My parents didn’t regularly moderate my reading material when I was a kid, at least not to my knowledge.* They glanced at the covers of the books I picked out from the library and the bookstore, but they rarely prohibited me from reading something I had chosen. I’m similarly laid back about my children’s reading material, even though the ubiquity of the Internet and the rise of self-publishing raises concerns that my parents didn’t have to consider.
Today, my children have access to far more reading material than I ever did. Some of that reading material includes self-published children’s books, which Amazon has recently encouraged through the launch of KDP Kids, a tool to help self-published authors “create and sell beautiful Kindle books to millions of readers worldwide.”
I’m excited to see efforts that democratize the publishing world, which has a long history of bias against women and cultural minorities. I published my own New Adult/Contemporary Fiction novel, Two Lovely Berries, without ever agonizing over a query letter and without women’s shoes on the cover (Hallelujah!). Self-publishing was a good option for me, even if it is more limited in marketing reach than the traditional model — at least as compared to the handful of traditionally published authors who receive marketing support from their publishers.
Understandably, many readers believe that the blessing of a publishing company is an indicator of quality. There are undoubtedly some lemons in the traditionally published bunch, but it can be an efficient way to choose reading material. You can just grab a book off the (virtual) shelf and be assured some minimal level of quality. My method of reading reviews and sample chapters before purchasing a book, whether traditionally published or not, is far more time consuming, but it’s often rewarding. It results in a wider range of options than just what a publishing company thinks will sell.
So, for my reading taste, the gatekeepers are of little use. But do they still have a role to play when it comes to what my children read?
With KDP Kids, there are tools for self-published authors to “help parents choose the right books for their kids,” but who knows how effective those tools are. Will these tools successfully weed out developmentally inappropriate books and books with offensive material? For some parents, it may be comforting to know that the minions at a publishing company have approved of the material before inserting it into the marketplace.

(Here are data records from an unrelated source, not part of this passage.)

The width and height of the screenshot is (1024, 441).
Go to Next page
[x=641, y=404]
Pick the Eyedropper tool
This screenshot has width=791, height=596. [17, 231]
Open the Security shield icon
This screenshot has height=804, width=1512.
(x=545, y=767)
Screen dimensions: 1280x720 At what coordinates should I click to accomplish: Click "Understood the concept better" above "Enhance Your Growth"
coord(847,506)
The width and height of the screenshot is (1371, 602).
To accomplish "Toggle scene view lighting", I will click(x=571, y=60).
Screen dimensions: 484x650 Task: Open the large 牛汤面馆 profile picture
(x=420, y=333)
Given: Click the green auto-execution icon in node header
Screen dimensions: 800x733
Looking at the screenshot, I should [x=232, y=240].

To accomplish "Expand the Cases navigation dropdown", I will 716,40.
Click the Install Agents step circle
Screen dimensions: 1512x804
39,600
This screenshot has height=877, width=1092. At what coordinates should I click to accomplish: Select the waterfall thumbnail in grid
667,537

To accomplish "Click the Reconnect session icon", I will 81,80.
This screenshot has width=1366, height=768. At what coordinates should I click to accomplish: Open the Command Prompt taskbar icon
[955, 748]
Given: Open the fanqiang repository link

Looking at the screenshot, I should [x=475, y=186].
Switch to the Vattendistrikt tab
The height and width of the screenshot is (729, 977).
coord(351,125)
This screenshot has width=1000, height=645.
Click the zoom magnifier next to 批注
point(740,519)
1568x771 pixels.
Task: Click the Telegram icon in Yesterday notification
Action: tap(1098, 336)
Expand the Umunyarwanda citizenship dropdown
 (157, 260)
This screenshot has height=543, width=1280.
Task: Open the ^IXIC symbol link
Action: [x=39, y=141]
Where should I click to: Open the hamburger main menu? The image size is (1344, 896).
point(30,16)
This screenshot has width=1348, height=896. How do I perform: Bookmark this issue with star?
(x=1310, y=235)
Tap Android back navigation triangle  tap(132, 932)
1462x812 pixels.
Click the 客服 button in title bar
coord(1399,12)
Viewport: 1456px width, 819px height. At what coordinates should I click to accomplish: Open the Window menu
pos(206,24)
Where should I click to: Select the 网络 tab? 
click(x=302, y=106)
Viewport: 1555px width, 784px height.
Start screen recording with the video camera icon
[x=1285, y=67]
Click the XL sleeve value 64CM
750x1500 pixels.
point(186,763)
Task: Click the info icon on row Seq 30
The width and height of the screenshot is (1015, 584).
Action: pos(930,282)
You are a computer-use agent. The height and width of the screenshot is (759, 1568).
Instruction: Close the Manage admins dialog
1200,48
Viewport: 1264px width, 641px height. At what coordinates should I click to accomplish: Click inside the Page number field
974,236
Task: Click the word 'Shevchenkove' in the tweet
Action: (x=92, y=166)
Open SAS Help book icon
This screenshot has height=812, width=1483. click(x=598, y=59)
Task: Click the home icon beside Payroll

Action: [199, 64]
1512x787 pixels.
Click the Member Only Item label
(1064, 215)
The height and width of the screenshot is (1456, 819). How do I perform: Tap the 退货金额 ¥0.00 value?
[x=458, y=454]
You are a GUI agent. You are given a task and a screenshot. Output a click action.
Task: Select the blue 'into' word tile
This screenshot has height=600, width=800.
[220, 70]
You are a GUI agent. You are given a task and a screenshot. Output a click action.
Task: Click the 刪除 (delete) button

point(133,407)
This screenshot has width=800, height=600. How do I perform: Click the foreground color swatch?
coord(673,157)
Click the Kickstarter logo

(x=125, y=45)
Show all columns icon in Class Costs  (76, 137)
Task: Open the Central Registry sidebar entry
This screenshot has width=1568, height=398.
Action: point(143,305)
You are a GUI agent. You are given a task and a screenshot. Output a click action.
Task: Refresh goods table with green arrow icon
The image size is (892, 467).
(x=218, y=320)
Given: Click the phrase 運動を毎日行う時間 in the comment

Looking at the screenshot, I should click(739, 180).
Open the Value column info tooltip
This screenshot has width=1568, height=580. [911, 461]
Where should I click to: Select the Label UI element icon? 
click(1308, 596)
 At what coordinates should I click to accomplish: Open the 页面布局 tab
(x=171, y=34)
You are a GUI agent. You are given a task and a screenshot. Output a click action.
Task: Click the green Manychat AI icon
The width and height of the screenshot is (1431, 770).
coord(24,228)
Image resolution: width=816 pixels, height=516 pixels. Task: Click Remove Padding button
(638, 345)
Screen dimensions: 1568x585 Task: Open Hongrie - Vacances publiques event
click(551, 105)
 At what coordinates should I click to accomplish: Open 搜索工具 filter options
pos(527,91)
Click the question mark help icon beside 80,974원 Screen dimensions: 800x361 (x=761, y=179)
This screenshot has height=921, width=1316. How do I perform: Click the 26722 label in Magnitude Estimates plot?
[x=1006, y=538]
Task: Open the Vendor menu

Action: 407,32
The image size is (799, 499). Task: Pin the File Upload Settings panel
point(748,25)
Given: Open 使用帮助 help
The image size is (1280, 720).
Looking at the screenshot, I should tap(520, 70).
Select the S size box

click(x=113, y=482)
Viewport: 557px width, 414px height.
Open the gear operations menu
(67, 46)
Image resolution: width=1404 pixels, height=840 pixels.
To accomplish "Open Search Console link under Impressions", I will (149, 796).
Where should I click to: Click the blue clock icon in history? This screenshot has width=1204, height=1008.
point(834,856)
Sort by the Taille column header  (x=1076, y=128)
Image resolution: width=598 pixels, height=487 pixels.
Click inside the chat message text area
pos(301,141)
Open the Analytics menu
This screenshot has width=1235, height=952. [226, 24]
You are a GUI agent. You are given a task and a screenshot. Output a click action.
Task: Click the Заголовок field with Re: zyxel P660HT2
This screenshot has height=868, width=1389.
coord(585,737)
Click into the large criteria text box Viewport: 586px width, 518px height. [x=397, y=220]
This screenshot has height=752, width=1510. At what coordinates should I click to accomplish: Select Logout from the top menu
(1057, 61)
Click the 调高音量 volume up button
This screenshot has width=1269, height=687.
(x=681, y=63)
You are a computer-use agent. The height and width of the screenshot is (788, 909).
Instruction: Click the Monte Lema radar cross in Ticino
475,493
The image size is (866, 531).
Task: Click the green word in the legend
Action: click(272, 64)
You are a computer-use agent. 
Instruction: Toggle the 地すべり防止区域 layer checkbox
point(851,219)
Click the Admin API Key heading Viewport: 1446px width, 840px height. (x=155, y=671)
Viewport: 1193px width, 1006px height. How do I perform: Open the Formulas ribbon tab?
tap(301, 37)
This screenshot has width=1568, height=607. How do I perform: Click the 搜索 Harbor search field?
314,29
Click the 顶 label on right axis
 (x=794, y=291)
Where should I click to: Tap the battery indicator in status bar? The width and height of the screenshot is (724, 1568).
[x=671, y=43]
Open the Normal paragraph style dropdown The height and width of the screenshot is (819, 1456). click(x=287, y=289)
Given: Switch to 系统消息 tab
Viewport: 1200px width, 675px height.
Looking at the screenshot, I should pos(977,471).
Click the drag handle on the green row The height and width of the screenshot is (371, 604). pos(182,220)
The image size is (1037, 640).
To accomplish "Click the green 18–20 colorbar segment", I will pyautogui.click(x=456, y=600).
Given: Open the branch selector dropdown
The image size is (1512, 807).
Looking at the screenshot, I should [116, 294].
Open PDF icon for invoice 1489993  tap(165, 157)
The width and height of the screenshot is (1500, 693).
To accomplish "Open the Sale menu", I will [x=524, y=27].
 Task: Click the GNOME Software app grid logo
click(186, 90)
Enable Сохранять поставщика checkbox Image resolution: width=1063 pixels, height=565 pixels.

Then again, maybe not. Censorship-happy parents have railed against many traditionally published books, such as And Tango Makes Three and The Family Book,** as bloggers across the Internet will discuss during Banned Books Week later this month. The ambiguous cover art in Pssst!, an enjoyable picture book, also hasn’t been safe from complaints.
Even I’ve disagreed with HarperCollins over the recommended age range for Jean Craighead George’s Julie of the Wolves, and I don’t see eye to eye with Random House over Junie B. Jones (thanks to her atrocious grammar!).
So, the mark of a traditional publishing company doesn’t necessarily mean that a book is ideal for my kids. I research the book, regardless of its provenance, before I recommend it to my kids. Right now, there are quite a few self-published children’s books on our growing “To Be Read” list (reviews forthcoming!).
Of course, my twins are old enough to start choosing their own reading material, and I won’t vet everything they check out of the library or, in the future, buy with one-click. My hope is that I’m raising them to choose well and to come to me with questions when, inevitably, they end up reading something better suited for an older audience or something that promotes a message that differs from what we’re teaching them.
In some cases, the very worst books have the potential to teach children the most important lessons. For example, Junie B. is turning my daughters into future grammarians. 😉
*This post stems from Jancee Wright’s comment on my post last week, Junie B: Mom Versus The Kids. Thanks, Jancee (of Jancee Reads)!